Could there be any more beautifully expressed words then Paul’s exposition on love in 1 Corinthians 13? Join Brian and Tim and as they talk about the Greek words for love to get a better understanding of how to love like Christ. They then go on to explore each phrase and consider what it means for us in our life of discipleship.

Key Verse:

“So now faith, hope, and love abide, these three; but the greatest of these is love.” 1 Corinthians 13:13


1 Corinthians 13 Version Comparison Spreadsheet

1 Corinthians 13 Comparison with Exodus 34

1 Corinthians 13 Comparison with Galatians 5

Show Notes:

Definitions of the Greek words for love

  • Agape (Strong G25, G25 and G27) – to love (in a social or moral sense)
  • Phileo (Strongs G5368) to be a friend to (fond of (an individual or an object)), i.e. have affection for (denoting personal attachment, as a matter of sentiment or feeling; while agape is wider, embracing especially the judgment and the deliberate assent of the will as a matter of principle, duty and propriety: the two thus stand related very much as G2309 and G1014, or as G2372 and G3563 respectively; the former being chiefly of the heart and the latter of the head)
    • Root G5384 philos – properly dear, ie. a friend
    • Used as a root of several other words. G5386 philosophos – philosopher, fond of wise things

Quotes about love

  • Agape is “the love that flows from a person’s association with God’s purpose in Christ, a principled love that is not free from passion, but is not driven by passion.” – Michael Ashton, The Christadelphian Magazine, 2002.
  • “the Greek agape takes on a special meaning: it is used to designate a volitional (or relating to one’s will) love as opposed to the purely emotional kind. It is a self-sacrificial love, a kind naturally expressed by God.” – Stephen Whitehouse, The Christadelphian Magazine, 2009.

Special verses that define agape love as self sacrificing (John 15:13; Rom. 5:8; John 3:16).

The beautiful definition of love in 1 Corinthians 13

  • Appreciating the context and comparing different versions.
  • Similarities between 1 Cor. 13 and the character of God in Ex. 34:6-7 and the fruits of the spirit in Gal. 5:22-23.
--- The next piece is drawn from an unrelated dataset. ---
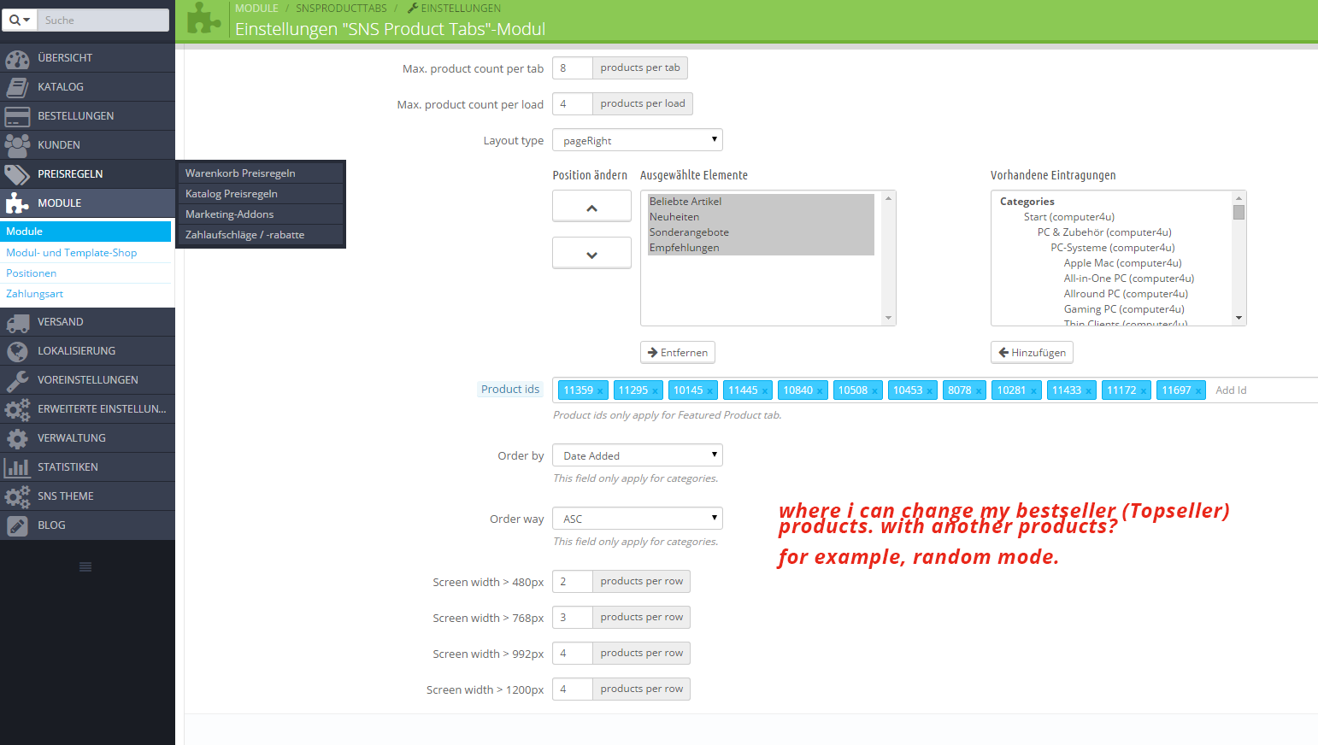
Task: Open Katalog via its book icon
Action: [x=17, y=87]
Breaking down 1 Corinthians 13

  • “Love is patient and kind” compare Eph. 4:1-3. “Kindness is love communicating” Dennis Gillet, Genius of Discipleship
  • “love does not envy or boast; it is not arrogant”. KJV “not puffed up”. This was a problem with the Corinthians (4:6, 18, 19; 5:2; 8:1)
  • “love is not rude”
  • “It does not insist on its own way”, not self-centered
  • “it is not irritable”, that is, not easily provoked to anger.
  • “or resentful” literally mean to not keep a record of wrongs. Doesn’t hold grudges.
  • “it does not rejoice at wrongdoing, but rejoices with the truth.”
  • Two ways of interpreting this – love does not gloat over the wickedness of others (Ezek. 33:11) and love does not overlook error but speaks the truth (2 Tim. 2:17; Eph. 4:15)
  • “Love bears all things”. Literally means to cover over like a roof. Compare Prov. 10:12; 17:9
  • “believes all things, hopes all things, endures all things.”
  • Love includes faith (belief) and hope

In the Kingdom there will be no need for faith (Heb. 11:1) or hope (Rom. 8:24) but love will endure.

J.B. Phillips translation of 1 Cor. 13:7-8 “Love knows no limit to its endurance, no end to its trust, no fading of its hope; it can outlast anything. It is, in fact, the one thing that still stands when all else has fallen.”